Soldier in charge of firing squad: “What do you want on your tombstone?”
Doomed prisoner: “Mushrooms and pepperoni.”
The Product: Haven’t seen that ad in, what, decades? But apparently it created brand loyalty, as this now unadvertised pizza is still available, in what I would hesitate to call all its glory.
Fun fact: DiGiorno, Tombstone, and California Pizza Kitchen are owned by the same giant food conglomerate, Nestle.
The Name: What, someone had already trademarked Guido’s®? This couldn’t trade in Italian stereotypes more if the package had a cartoon chef, with a toque and black handlebar mustache, twirling a pizza…oh, wait…
The Product: If you have two people who are completely impoverished, this is an alternative to buying multiple Mr. P’s.
The Name: European-sounding woman’s name, evokes both slight exoticism and home-cooking…but sounds more French than Italian to me.
The Product: Competes with Mr.
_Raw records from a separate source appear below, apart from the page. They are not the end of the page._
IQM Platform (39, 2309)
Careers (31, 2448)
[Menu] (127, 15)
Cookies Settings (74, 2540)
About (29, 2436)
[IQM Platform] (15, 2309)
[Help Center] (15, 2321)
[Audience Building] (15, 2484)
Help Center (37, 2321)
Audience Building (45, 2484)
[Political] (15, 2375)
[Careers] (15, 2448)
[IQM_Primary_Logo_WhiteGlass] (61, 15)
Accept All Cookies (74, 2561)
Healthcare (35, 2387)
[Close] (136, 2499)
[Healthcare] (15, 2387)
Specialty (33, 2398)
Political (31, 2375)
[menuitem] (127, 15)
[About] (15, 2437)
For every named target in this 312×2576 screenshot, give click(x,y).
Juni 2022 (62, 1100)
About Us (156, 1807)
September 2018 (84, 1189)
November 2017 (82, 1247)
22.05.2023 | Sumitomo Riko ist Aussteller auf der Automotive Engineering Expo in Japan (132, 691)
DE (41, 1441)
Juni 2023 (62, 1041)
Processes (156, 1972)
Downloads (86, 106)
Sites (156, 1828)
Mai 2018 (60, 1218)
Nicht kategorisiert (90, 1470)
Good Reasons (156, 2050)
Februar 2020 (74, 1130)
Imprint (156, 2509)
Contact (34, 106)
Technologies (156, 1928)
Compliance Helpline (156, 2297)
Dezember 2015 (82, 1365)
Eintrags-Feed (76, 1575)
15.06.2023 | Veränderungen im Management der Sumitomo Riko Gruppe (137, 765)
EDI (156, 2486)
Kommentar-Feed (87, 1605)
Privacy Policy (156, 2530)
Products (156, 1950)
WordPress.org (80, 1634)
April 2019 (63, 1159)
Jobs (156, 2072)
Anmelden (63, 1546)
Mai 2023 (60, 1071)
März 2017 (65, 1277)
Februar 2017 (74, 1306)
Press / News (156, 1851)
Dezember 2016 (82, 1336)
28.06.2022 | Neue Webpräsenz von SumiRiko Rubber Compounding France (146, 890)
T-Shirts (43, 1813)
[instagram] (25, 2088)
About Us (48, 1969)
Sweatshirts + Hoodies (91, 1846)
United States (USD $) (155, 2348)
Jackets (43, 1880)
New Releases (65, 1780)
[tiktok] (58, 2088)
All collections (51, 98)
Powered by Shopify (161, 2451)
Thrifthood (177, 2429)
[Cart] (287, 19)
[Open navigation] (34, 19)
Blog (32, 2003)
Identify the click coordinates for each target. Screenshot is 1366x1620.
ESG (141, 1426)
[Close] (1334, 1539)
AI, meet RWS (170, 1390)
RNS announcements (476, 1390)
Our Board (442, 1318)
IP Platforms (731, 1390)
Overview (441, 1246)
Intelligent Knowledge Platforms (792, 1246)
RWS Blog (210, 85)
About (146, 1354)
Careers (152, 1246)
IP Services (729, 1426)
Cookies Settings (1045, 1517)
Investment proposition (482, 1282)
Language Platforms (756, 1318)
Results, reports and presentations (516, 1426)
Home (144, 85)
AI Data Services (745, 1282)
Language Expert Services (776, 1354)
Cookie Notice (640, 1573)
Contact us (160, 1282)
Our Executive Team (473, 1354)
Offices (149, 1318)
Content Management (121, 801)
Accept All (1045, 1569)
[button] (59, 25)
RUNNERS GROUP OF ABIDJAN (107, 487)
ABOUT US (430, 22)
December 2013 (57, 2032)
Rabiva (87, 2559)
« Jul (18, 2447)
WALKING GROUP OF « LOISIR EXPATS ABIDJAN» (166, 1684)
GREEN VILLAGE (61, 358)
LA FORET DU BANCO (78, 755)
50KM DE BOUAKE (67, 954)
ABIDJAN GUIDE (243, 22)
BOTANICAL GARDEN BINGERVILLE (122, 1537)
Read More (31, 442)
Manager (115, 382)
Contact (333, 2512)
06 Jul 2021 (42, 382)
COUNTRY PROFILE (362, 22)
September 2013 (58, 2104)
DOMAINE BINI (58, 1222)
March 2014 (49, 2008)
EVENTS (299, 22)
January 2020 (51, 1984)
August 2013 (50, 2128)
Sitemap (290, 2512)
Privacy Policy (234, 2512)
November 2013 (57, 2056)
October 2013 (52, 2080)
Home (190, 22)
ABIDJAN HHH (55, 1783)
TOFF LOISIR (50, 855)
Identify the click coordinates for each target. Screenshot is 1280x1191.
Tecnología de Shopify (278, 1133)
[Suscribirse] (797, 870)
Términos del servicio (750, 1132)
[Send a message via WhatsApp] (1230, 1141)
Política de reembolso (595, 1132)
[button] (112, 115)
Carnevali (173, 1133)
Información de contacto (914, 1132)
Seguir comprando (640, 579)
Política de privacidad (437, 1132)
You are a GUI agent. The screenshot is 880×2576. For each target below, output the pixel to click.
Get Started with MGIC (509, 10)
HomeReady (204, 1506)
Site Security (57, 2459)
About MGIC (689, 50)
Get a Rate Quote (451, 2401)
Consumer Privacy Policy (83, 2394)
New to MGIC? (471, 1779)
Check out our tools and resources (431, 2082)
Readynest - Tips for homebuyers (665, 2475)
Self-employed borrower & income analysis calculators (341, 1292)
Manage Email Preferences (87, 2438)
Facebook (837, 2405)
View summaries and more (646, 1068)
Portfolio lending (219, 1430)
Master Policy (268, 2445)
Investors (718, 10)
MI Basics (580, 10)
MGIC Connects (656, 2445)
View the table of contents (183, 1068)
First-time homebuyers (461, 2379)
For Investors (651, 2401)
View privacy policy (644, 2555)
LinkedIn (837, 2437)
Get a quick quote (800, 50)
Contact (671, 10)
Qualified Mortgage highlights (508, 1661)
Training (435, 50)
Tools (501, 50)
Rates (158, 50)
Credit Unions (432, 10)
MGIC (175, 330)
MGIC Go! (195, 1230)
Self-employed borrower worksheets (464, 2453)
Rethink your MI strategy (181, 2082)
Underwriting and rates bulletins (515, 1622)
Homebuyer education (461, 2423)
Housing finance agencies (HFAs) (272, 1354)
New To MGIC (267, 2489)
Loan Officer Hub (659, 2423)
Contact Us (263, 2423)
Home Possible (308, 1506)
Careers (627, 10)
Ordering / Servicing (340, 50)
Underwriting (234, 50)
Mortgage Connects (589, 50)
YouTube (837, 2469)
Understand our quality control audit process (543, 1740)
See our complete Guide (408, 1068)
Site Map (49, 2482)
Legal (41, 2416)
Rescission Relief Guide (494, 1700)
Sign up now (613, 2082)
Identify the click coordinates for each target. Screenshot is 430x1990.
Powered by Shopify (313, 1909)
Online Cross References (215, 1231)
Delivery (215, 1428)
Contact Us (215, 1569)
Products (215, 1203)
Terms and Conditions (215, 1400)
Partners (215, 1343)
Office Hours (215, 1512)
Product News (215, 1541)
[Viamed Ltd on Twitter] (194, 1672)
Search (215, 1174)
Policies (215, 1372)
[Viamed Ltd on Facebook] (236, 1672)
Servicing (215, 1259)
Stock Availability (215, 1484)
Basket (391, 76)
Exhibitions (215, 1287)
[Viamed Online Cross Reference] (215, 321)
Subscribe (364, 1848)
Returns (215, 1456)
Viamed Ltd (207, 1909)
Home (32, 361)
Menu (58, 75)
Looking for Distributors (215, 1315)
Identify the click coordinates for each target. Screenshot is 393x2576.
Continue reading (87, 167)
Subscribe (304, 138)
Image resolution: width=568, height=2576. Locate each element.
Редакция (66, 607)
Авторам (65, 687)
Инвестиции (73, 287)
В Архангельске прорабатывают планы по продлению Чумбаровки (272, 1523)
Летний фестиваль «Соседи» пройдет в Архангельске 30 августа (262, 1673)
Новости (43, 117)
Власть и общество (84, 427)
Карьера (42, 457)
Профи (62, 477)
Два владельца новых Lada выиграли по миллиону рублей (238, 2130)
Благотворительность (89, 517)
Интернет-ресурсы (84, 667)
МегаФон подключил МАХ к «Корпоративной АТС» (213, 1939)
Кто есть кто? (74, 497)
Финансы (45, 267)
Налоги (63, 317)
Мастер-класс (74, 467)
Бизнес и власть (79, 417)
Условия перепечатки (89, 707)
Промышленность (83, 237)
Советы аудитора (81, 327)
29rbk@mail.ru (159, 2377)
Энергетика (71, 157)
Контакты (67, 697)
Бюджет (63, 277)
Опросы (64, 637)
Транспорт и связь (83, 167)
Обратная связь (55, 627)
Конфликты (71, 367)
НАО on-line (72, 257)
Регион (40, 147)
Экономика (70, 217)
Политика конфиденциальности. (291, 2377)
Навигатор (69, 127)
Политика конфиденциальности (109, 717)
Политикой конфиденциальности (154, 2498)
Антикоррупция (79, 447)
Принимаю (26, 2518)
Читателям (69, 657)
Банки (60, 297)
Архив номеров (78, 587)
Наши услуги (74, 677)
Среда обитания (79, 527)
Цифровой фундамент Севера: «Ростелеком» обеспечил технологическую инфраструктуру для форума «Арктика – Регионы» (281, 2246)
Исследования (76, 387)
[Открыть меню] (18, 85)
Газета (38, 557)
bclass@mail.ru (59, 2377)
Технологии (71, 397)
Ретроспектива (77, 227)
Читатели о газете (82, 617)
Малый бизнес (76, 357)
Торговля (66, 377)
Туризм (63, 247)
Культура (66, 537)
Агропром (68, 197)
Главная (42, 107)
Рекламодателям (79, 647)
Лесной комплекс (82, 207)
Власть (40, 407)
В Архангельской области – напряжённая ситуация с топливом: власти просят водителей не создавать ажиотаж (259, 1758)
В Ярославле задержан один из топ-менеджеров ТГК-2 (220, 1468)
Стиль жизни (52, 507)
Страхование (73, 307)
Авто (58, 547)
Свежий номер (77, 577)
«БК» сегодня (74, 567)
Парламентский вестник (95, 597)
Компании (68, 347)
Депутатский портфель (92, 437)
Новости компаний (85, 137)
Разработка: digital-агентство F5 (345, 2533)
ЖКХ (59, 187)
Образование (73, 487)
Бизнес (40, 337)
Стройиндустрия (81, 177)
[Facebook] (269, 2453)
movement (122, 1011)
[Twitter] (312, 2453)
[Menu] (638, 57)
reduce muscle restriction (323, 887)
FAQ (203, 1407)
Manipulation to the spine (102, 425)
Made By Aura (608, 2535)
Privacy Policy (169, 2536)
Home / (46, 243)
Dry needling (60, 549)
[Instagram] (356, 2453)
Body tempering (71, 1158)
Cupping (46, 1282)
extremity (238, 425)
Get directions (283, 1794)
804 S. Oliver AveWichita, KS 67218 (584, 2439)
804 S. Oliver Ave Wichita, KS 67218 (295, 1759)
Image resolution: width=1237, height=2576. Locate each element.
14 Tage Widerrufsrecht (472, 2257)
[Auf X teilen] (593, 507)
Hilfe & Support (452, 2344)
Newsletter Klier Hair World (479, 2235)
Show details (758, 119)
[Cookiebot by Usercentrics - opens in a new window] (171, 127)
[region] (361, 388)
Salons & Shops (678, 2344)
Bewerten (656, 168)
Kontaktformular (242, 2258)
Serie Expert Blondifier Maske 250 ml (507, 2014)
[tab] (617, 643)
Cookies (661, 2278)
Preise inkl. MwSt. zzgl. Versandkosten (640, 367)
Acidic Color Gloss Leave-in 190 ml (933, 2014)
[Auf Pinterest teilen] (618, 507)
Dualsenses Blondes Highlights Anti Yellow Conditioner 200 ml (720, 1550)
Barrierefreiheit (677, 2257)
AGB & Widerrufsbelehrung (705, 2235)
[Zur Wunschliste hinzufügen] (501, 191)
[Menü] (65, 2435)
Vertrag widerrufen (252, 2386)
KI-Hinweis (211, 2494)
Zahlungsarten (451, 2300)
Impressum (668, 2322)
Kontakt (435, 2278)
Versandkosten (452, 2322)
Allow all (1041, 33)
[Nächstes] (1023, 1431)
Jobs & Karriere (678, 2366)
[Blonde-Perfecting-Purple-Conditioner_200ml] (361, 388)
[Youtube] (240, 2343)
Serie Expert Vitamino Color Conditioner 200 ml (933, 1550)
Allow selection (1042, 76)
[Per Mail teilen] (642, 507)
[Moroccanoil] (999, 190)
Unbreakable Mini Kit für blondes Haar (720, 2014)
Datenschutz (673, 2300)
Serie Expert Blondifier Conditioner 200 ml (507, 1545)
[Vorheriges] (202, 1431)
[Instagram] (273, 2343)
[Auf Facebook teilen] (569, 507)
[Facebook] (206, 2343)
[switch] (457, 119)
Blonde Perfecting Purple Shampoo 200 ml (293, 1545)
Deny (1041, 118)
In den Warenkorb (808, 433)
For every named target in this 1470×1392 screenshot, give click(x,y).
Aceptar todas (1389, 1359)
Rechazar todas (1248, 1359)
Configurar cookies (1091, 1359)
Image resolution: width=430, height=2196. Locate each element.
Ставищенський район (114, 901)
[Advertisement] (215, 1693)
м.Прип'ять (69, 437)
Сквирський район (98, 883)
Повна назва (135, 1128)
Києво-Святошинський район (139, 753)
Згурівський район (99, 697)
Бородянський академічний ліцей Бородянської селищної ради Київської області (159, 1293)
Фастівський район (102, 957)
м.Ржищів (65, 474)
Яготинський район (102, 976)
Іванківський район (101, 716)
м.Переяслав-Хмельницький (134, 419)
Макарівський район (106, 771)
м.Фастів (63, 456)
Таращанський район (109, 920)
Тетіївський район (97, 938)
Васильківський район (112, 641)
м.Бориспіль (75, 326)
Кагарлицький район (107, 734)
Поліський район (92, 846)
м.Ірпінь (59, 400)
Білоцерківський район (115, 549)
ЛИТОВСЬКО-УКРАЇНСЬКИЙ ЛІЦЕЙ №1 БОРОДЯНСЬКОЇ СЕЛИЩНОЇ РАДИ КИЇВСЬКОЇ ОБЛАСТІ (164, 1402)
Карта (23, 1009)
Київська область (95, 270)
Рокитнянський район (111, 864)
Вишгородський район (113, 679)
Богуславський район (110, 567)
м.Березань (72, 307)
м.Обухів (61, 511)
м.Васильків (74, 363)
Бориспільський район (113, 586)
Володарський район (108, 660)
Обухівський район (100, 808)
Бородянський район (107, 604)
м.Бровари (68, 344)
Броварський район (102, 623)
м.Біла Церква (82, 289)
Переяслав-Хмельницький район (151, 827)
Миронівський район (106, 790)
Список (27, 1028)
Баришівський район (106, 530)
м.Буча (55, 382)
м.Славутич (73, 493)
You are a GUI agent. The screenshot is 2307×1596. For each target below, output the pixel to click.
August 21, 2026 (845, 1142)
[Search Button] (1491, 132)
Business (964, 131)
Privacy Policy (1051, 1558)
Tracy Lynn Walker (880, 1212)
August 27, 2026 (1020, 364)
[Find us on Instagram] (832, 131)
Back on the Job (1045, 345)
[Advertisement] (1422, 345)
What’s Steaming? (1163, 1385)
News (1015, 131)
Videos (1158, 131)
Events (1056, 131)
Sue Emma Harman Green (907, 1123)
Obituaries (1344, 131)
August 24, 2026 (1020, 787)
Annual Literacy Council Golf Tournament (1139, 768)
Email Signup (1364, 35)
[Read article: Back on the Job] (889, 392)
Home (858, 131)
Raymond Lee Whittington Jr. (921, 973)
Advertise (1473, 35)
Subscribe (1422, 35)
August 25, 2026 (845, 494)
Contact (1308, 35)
P’s in that it offers only personal-size pizzas; slightly more expensive, slightly better quality than its competitor.
The Name: One presumes (and hopes) that the “P” stands for “pizza”.
The Product: The crust is definitely made of dough, and the sauce is recognizably tomato; I guess it makes sense that they’ve managed to pair mystery cheese with their mystery meat. (Okay, that’s a bit harsh—the French say “Hunger makes the best sauce”, and I’ve purchased Mr. P’s more than once…but when I was really broke.)
Disclaimer: No Pizzas Were Hurt In The Writing Of This Article
…although one was eaten. I brought home a plain cheese pizza from our local take-and-bake establishment, opened up the refrigerator for some stray vegetables that wanted to get in on the act, then chose my canned seafood topping…and, despite childhood nostalgia for sardines, indulged my adult preference for anchovies.